**Saved data entries:**
● ● ●

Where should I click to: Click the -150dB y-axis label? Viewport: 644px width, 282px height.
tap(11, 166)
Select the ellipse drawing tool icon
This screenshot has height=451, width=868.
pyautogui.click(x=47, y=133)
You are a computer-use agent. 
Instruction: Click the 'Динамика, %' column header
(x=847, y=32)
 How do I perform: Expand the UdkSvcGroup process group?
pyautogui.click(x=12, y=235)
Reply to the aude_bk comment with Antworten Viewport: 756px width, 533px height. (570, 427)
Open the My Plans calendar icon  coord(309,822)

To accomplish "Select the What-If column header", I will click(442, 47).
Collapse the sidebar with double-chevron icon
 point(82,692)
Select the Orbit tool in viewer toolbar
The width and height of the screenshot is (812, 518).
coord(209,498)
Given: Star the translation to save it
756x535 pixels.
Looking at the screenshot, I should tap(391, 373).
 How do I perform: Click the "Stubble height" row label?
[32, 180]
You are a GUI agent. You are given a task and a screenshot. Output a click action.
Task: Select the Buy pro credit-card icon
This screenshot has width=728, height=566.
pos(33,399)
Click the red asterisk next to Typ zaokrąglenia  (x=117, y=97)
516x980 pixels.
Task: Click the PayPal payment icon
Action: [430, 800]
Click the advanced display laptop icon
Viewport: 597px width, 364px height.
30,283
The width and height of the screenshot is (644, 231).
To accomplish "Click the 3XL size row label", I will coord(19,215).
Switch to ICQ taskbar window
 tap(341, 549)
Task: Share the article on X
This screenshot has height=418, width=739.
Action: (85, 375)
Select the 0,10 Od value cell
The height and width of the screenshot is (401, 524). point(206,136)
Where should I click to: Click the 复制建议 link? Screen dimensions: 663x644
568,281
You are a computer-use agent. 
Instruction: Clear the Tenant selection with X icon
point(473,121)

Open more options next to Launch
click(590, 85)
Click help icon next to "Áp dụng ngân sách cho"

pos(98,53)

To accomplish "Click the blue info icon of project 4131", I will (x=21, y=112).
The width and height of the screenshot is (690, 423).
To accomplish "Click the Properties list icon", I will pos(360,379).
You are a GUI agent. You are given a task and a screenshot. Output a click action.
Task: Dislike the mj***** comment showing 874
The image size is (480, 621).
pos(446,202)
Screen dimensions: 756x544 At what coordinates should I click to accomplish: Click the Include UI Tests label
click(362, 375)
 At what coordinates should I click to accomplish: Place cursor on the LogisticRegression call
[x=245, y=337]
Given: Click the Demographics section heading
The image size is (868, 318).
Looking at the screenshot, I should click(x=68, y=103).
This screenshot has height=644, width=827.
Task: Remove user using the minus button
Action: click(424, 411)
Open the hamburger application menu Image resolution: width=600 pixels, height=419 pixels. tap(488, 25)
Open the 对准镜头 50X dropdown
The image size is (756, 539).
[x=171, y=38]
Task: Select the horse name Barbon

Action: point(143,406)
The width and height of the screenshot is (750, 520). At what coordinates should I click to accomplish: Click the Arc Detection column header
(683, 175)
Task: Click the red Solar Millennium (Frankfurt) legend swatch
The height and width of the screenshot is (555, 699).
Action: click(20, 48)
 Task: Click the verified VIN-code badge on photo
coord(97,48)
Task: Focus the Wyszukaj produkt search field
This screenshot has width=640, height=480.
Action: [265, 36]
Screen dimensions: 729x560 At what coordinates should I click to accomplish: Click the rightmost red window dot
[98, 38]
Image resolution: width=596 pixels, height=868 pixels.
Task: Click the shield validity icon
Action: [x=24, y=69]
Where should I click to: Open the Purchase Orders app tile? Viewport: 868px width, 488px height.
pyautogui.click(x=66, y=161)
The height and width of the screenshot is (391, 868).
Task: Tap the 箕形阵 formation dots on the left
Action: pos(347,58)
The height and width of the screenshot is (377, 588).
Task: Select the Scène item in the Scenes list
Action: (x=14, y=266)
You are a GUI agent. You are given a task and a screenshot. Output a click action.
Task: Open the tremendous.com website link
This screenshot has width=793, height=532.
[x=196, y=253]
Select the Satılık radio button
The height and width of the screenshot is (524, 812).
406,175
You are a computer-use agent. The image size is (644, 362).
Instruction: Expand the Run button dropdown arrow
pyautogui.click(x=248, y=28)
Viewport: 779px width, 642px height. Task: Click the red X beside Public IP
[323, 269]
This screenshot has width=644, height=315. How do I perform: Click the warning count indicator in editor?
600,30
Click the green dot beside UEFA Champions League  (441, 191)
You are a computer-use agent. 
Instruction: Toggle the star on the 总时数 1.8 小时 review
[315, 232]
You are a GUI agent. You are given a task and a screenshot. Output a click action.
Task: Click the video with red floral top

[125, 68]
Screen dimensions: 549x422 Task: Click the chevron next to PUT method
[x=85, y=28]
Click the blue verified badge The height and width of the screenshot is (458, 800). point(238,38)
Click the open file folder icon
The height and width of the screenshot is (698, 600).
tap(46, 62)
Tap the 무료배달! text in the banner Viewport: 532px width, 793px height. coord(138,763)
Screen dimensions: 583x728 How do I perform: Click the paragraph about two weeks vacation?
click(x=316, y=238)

● ● ●

**Problem details:** Each line of the records belongs in the answer, reproduced exactly.

**Response for this exercise:**
Where should I click to: Click the -150dB y-axis label? Viewport: 644px width, 282px height.
tap(11, 166)
Select the ellipse drawing tool icon
This screenshot has height=451, width=868.
pyautogui.click(x=47, y=133)
You are a computer-use agent. 
Instruction: Click the 'Динамика, %' column header
(x=847, y=32)
 How do I perform: Expand the UdkSvcGroup process group?
pyautogui.click(x=12, y=235)
Reply to the aude_bk comment with Antworten Viewport: 756px width, 533px height. (570, 427)
Open the My Plans calendar icon  coord(309,822)

To accomplish "Select the What-If column header", I will click(442, 47).
Collapse the sidebar with double-chevron icon
 point(82,692)
Select the Orbit tool in viewer toolbar
The width and height of the screenshot is (812, 518).
coord(209,498)
Given: Star the translation to save it
756x535 pixels.
Looking at the screenshot, I should tap(391, 373).
 How do I perform: Click the "Stubble height" row label?
[32, 180]
You are a GUI agent. You are given a task and a screenshot. Output a click action.
Task: Select the Buy pro credit-card icon
This screenshot has width=728, height=566.
pos(33,399)
Click the red asterisk next to Typ zaokrąglenia  (x=117, y=97)
516x980 pixels.
Task: Click the PayPal payment icon
Action: [430, 800]
Click the advanced display laptop icon
Viewport: 597px width, 364px height.
30,283
The width and height of the screenshot is (644, 231).
To accomplish "Click the 3XL size row label", I will coord(19,215).
Switch to ICQ taskbar window
 tap(341, 549)
Task: Share the article on X
This screenshot has height=418, width=739.
Action: (85, 375)
Select the 0,10 Od value cell
The height and width of the screenshot is (401, 524). point(206,136)
Where should I click to: Click the 复制建议 link? Screen dimensions: 663x644
568,281
You are a computer-use agent. 
Instruction: Clear the Tenant selection with X icon
point(473,121)

Open more options next to Launch
click(590, 85)
Click help icon next to "Áp dụng ngân sách cho"

pos(98,53)

To accomplish "Click the blue info icon of project 4131", I will (x=21, y=112).
The width and height of the screenshot is (690, 423).
To accomplish "Click the Properties list icon", I will pos(360,379).
You are a GUI agent. You are given a task and a screenshot. Output a click action.
Task: Dislike the mj***** comment showing 874
The image size is (480, 621).
pos(446,202)
Screen dimensions: 756x544 At what coordinates should I click to accomplish: Click the Include UI Tests label
click(362, 375)
 At what coordinates should I click to accomplish: Place cursor on the LogisticRegression call
[x=245, y=337]
Given: Click the Demographics section heading
The image size is (868, 318).
Looking at the screenshot, I should click(x=68, y=103).
This screenshot has height=644, width=827.
Task: Remove user using the minus button
Action: click(424, 411)
Open the hamburger application menu Image resolution: width=600 pixels, height=419 pixels. tap(488, 25)
Open the 对准镜头 50X dropdown
The image size is (756, 539).
[x=171, y=38]
Task: Select the horse name Barbon

Action: point(143,406)
The width and height of the screenshot is (750, 520). At what coordinates should I click to accomplish: Click the Arc Detection column header
(683, 175)
Task: Click the red Solar Millennium (Frankfurt) legend swatch
The height and width of the screenshot is (555, 699).
Action: click(20, 48)
 Task: Click the verified VIN-code badge on photo
coord(97,48)
Task: Focus the Wyszukaj produkt search field
This screenshot has width=640, height=480.
Action: [265, 36]
Screen dimensions: 729x560 At what coordinates should I click to accomplish: Click the rightmost red window dot
[98, 38]
Image resolution: width=596 pixels, height=868 pixels.
Task: Click the shield validity icon
Action: [x=24, y=69]
Where should I click to: Open the Purchase Orders app tile? Viewport: 868px width, 488px height.
pyautogui.click(x=66, y=161)
The height and width of the screenshot is (391, 868).
Task: Tap the 箕形阵 formation dots on the left
Action: pos(347,58)
The height and width of the screenshot is (377, 588).
Task: Select the Scène item in the Scenes list
Action: (x=14, y=266)
You are a GUI agent. You are given a task and a screenshot. Output a click action.
Task: Open the tremendous.com website link
This screenshot has width=793, height=532.
[x=196, y=253]
Select the Satılık radio button
The height and width of the screenshot is (524, 812).
406,175
You are a computer-use agent. The image size is (644, 362).
Instruction: Expand the Run button dropdown arrow
pyautogui.click(x=248, y=28)
Viewport: 779px width, 642px height. Task: Click the red X beside Public IP
[323, 269]
This screenshot has width=644, height=315. How do I perform: Click the warning count indicator in editor?
600,30
Click the green dot beside UEFA Champions League  (441, 191)
You are a computer-use agent. 
Instruction: Toggle the star on the 总时数 1.8 小时 review
[315, 232]
You are a GUI agent. You are given a task and a screenshot. Output a click action.
Task: Click the video with red floral top

[125, 68]
Screen dimensions: 549x422 Task: Click the chevron next to PUT method
[x=85, y=28]
Click the blue verified badge The height and width of the screenshot is (458, 800). point(238,38)
Click the open file folder icon
The height and width of the screenshot is (698, 600).
tap(46, 62)
Tap the 무료배달! text in the banner Viewport: 532px width, 793px height. coord(138,763)
Screen dimensions: 583x728 How do I perform: Click the paragraph about two weeks vacation?
click(x=316, y=238)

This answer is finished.